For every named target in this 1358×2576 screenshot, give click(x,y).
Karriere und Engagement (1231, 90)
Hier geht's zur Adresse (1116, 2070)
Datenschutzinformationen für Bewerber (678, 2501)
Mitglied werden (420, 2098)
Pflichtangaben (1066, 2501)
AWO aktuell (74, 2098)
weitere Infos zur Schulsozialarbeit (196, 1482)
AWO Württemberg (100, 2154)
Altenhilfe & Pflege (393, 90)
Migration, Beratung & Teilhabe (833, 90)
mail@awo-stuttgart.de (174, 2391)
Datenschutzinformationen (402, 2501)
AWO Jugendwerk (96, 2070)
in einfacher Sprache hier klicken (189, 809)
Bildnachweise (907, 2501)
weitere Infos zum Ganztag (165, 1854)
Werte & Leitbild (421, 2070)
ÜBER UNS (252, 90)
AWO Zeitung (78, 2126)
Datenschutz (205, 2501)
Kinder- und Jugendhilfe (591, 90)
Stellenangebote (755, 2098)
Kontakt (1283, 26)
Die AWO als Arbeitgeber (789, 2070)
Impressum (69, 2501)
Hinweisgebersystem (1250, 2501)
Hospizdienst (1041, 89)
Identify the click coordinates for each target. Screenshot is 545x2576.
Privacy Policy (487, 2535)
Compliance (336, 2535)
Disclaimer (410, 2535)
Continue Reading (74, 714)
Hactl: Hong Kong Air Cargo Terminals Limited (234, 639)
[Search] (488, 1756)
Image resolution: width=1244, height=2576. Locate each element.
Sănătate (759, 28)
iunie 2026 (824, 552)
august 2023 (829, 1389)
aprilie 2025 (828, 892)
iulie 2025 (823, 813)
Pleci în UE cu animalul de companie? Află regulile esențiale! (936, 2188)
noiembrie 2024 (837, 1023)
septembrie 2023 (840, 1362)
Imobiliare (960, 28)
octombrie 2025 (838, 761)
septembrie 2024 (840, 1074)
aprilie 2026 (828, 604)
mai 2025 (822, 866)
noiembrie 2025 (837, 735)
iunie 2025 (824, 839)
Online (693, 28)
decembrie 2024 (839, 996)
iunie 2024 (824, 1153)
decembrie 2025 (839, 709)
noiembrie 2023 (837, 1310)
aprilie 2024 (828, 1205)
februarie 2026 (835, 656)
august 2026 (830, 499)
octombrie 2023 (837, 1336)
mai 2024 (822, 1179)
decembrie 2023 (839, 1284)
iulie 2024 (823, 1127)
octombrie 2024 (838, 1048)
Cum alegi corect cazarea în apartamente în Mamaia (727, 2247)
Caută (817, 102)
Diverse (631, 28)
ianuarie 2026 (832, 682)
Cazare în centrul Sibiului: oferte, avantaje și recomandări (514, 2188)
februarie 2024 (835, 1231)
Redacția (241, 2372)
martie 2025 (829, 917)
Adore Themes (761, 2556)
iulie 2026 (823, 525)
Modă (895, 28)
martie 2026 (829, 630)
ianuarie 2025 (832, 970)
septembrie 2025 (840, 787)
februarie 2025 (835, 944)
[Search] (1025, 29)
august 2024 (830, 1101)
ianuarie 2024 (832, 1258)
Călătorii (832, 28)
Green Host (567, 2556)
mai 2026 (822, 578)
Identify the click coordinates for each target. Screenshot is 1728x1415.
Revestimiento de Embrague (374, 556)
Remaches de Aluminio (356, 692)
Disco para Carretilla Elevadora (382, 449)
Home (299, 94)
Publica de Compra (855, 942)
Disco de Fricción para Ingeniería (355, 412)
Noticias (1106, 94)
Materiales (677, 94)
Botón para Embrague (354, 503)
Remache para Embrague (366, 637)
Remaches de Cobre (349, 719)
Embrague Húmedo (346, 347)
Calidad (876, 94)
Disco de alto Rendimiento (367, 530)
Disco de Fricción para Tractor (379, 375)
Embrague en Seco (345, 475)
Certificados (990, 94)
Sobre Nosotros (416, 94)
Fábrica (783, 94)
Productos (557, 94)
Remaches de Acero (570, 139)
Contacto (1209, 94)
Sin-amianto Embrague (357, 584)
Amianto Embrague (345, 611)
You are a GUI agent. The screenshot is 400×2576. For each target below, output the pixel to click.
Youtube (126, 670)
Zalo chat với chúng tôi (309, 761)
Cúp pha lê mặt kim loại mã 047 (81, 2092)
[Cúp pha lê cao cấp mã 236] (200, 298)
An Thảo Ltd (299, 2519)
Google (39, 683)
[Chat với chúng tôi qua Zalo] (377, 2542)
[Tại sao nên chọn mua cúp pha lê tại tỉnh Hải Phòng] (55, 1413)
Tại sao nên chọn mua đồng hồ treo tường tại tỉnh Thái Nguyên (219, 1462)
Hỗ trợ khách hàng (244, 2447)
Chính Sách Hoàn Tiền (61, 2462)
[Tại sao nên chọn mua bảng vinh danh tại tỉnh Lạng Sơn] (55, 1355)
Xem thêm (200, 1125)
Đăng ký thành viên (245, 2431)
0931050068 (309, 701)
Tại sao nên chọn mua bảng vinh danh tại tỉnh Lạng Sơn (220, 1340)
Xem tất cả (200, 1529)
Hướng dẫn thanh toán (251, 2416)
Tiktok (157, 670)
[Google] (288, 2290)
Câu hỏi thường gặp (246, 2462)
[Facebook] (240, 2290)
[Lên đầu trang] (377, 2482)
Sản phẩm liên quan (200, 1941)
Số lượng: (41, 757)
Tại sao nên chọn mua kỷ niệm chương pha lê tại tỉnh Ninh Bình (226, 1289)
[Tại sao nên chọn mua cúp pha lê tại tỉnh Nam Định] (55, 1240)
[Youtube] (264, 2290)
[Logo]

--------

→ **What to work on**
Extract every line of the records above that contains the word "Zalo".

→ **Written solution**
Zalo chat với chúng tôi (309, 761)
[Chat với chúng tôi qua Zalo] (377, 2542)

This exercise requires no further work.